World’s largest infectious disease surveys reach 50th country
The largest surveys ever undertaken for an infectious disease reach an important milestone this summer. Sierra Leone has become the 50th country to be surveyed for trachoma, a painful and potentially blinding but preventable neglected tropical disease. The series of surveys began as the Global Trachoma Mapping Project, later becoming the Tropical Data collaboration.
Health workers have been going door-to-door since 2012, often in remote and difficult environments, checking people’s eyes for trachoma and recording the results straight into their smart phones. This makes sure health ministry staff can access the fast, reliable data they need in the fight to treat and eliminate the disease.
Almost 10 million people have had their eyes checked for trachoma since the series of surveys started in 2012. Even with the disruption of COVID-19, on average one person has been examined for trachoma every 26 seconds.

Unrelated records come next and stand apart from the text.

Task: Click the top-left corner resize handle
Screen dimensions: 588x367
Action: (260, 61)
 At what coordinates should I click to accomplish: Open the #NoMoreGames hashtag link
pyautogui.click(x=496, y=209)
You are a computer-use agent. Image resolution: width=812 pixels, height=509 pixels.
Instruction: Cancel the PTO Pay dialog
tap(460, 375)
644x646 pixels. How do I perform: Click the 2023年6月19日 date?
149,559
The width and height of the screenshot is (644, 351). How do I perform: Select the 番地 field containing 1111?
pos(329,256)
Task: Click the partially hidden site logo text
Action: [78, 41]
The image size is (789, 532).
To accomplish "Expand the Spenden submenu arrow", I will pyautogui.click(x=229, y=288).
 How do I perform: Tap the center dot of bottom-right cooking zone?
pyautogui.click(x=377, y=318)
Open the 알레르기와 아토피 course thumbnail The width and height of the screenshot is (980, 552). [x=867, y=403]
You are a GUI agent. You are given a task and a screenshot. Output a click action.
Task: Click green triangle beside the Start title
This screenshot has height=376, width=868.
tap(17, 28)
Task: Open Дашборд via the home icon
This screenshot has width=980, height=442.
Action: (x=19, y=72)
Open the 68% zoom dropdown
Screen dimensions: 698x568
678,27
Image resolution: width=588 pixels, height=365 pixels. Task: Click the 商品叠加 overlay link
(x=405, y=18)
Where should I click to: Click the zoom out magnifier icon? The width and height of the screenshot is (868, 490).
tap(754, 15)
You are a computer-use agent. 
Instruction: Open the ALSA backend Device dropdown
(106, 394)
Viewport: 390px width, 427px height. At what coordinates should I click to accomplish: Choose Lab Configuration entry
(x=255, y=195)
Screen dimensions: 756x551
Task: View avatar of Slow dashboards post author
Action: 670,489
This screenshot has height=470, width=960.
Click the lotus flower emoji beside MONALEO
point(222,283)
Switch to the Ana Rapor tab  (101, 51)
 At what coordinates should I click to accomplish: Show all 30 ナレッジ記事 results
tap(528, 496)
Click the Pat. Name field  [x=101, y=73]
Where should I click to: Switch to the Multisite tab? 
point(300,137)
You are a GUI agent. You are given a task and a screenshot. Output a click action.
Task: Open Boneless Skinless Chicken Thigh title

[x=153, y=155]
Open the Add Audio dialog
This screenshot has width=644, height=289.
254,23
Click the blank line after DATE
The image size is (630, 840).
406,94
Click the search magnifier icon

The evidence the surveys provide is vital in the fight to eliminate the disease – helping governments and health workers find people who still need treatment even if they live in very remote areas. Since it began Tropical Data has showed that mass drug administration should be started or continued in more than 580 districts, could be stopped in more than 650 districts and that elimination has been achieved in more than 450 districts across the countries surveyed.
137 million people around the world remain at risk from trachoma. The work in Sierra Leone highlights both the challenges and importance of the surveys. Some of the final regions being looked at are on the border with Guinea where Tropical Data has also carried out surveys and where trachoma is a public health problem. Diseases don’t respect international borders and people moving between countries makes them some the hardest places to monitor and treat diseases. It’s the health workers’ responsibility to find and check everyone so that no-one is left behind.
The Tropical Data collaboration has run since 2016 and built on the Global Trachoma Mapping Project which ran between 2012 and 2016. It is a collaboration between Sightsavers, the International Trachoma Initiative, the London School of Hygiene & Tropical Medicine, RTI International with support from the U.S. Agency for International Development (USAID) Act to End Neglected Tropical Diseases East program and the World Health Organization.